(What to work on) When you respond, write out each entry exactly as it stands.

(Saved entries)
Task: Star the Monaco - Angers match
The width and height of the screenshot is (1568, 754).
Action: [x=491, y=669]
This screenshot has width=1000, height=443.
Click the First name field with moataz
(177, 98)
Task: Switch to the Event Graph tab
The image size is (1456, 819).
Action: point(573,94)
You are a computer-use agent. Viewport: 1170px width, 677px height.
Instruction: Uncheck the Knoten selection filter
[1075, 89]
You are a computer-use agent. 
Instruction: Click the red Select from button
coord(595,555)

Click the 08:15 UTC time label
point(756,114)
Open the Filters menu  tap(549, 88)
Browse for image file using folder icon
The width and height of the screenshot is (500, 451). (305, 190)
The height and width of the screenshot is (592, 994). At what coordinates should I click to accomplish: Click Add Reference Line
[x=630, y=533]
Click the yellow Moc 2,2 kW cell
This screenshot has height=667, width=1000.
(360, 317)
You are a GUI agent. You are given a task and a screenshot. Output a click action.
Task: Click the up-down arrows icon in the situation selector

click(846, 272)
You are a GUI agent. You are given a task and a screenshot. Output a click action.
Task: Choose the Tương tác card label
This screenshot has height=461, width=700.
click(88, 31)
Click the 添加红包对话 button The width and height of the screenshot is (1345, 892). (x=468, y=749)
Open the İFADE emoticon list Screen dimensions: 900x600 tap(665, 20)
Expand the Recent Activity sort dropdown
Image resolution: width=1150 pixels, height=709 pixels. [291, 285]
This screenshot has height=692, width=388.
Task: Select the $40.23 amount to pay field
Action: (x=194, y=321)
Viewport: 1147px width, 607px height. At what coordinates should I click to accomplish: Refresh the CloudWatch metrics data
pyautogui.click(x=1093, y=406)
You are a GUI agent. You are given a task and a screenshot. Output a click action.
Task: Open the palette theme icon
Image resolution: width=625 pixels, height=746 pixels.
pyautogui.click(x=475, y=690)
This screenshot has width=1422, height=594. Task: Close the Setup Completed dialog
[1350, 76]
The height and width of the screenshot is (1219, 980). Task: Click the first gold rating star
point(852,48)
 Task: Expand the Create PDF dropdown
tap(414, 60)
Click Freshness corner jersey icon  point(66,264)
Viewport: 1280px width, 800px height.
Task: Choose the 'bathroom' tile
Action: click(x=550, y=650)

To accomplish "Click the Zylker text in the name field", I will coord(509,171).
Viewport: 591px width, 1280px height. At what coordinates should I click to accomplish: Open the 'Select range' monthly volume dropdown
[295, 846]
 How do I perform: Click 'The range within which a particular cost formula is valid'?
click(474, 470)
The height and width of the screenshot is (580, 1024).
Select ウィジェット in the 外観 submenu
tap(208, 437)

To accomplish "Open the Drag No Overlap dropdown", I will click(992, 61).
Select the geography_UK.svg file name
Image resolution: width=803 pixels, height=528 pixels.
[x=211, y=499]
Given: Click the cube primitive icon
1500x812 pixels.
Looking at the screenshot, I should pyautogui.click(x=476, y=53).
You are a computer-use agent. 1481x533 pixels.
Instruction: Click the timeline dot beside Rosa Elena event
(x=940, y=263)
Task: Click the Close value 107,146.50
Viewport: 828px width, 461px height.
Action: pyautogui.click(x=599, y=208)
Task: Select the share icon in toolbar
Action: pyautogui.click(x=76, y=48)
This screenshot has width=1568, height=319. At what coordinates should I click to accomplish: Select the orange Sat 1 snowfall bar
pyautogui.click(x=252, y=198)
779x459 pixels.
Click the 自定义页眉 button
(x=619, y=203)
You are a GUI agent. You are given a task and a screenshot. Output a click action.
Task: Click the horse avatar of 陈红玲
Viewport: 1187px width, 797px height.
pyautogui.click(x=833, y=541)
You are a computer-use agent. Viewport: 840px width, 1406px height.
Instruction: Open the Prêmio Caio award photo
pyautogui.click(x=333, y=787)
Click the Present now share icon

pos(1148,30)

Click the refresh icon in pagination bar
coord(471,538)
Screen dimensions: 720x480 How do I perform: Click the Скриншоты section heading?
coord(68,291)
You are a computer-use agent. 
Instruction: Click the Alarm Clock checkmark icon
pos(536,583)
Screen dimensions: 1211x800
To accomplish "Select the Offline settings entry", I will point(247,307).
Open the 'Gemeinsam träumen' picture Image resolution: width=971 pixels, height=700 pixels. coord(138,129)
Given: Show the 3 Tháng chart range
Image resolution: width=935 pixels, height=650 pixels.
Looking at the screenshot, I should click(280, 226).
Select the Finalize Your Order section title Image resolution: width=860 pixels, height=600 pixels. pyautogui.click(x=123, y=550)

(Result of the task)
Task: Star the Monaco - Angers match
The width and height of the screenshot is (1568, 754).
Action: [x=491, y=669]
This screenshot has width=1000, height=443.
Click the First name field with moataz
(177, 98)
Task: Switch to the Event Graph tab
The image size is (1456, 819).
Action: point(573,94)
You are a computer-use agent. Viewport: 1170px width, 677px height.
Instruction: Uncheck the Knoten selection filter
[1075, 89]
You are a computer-use agent. 
Instruction: Click the red Select from button
coord(595,555)

Click the 08:15 UTC time label
point(756,114)
Open the Filters menu  tap(549, 88)
Browse for image file using folder icon
The width and height of the screenshot is (500, 451). (305, 190)
The height and width of the screenshot is (592, 994). At what coordinates should I click to accomplish: Click Add Reference Line
[x=630, y=533]
Click the yellow Moc 2,2 kW cell
This screenshot has height=667, width=1000.
(360, 317)
You are a GUI agent. You are given a task and a screenshot. Output a click action.
Task: Click the up-down arrows icon in the situation selector

click(846, 272)
You are a GUI agent. You are given a task and a screenshot. Output a click action.
Task: Choose the Tương tác card label
This screenshot has height=461, width=700.
click(88, 31)
Click the 添加红包对话 button The width and height of the screenshot is (1345, 892). (x=468, y=749)
Open the İFADE emoticon list Screen dimensions: 900x600 tap(665, 20)
Expand the Recent Activity sort dropdown
Image resolution: width=1150 pixels, height=709 pixels. [291, 285]
This screenshot has height=692, width=388.
Task: Select the $40.23 amount to pay field
Action: (x=194, y=321)
Viewport: 1147px width, 607px height. At what coordinates should I click to accomplish: Refresh the CloudWatch metrics data
pyautogui.click(x=1093, y=406)
You are a GUI agent. You are given a task and a screenshot. Output a click action.
Task: Open the palette theme icon
Image resolution: width=625 pixels, height=746 pixels.
pyautogui.click(x=475, y=690)
This screenshot has width=1422, height=594. Task: Close the Setup Completed dialog
[1350, 76]
The height and width of the screenshot is (1219, 980). Task: Click the first gold rating star
point(852,48)
 Task: Expand the Create PDF dropdown
tap(414, 60)
Click Freshness corner jersey icon  point(66,264)
Viewport: 1280px width, 800px height.
Task: Choose the 'bathroom' tile
Action: click(x=550, y=650)

To accomplish "Click the Zylker text in the name field", I will coord(509,171).
Viewport: 591px width, 1280px height. At what coordinates should I click to accomplish: Open the 'Select range' monthly volume dropdown
[295, 846]
 How do I perform: Click 'The range within which a particular cost formula is valid'?
click(474, 470)
The height and width of the screenshot is (580, 1024).
Select ウィジェット in the 外観 submenu
tap(208, 437)

To accomplish "Open the Drag No Overlap dropdown", I will click(992, 61).
Select the geography_UK.svg file name
Image resolution: width=803 pixels, height=528 pixels.
[x=211, y=499]
Given: Click the cube primitive icon
1500x812 pixels.
Looking at the screenshot, I should pyautogui.click(x=476, y=53).
You are a computer-use agent. 1481x533 pixels.
Instruction: Click the timeline dot beside Rosa Elena event
(x=940, y=263)
Task: Click the Close value 107,146.50
Viewport: 828px width, 461px height.
Action: pyautogui.click(x=599, y=208)
Task: Select the share icon in toolbar
Action: pyautogui.click(x=76, y=48)
This screenshot has width=1568, height=319. At what coordinates should I click to accomplish: Select the orange Sat 1 snowfall bar
pyautogui.click(x=252, y=198)
779x459 pixels.
Click the 自定义页眉 button
(x=619, y=203)
You are a GUI agent. You are given a task and a screenshot. Output a click action.
Task: Click the horse avatar of 陈红玲
Viewport: 1187px width, 797px height.
pyautogui.click(x=833, y=541)
You are a computer-use agent. Viewport: 840px width, 1406px height.
Instruction: Open the Prêmio Caio award photo
pyautogui.click(x=333, y=787)
Click the Present now share icon

pos(1148,30)

Click the refresh icon in pagination bar
coord(471,538)
Screen dimensions: 720x480 How do I perform: Click the Скриншоты section heading?
coord(68,291)
You are a computer-use agent. 
Instruction: Click the Alarm Clock checkmark icon
pos(536,583)
Screen dimensions: 1211x800
To accomplish "Select the Offline settings entry", I will point(247,307).
Open the 'Gemeinsam träumen' picture Image resolution: width=971 pixels, height=700 pixels. coord(138,129)
Given: Show the 3 Tháng chart range
Image resolution: width=935 pixels, height=650 pixels.
Looking at the screenshot, I should click(280, 226).
Select the Finalize Your Order section title Image resolution: width=860 pixels, height=600 pixels. pyautogui.click(x=123, y=550)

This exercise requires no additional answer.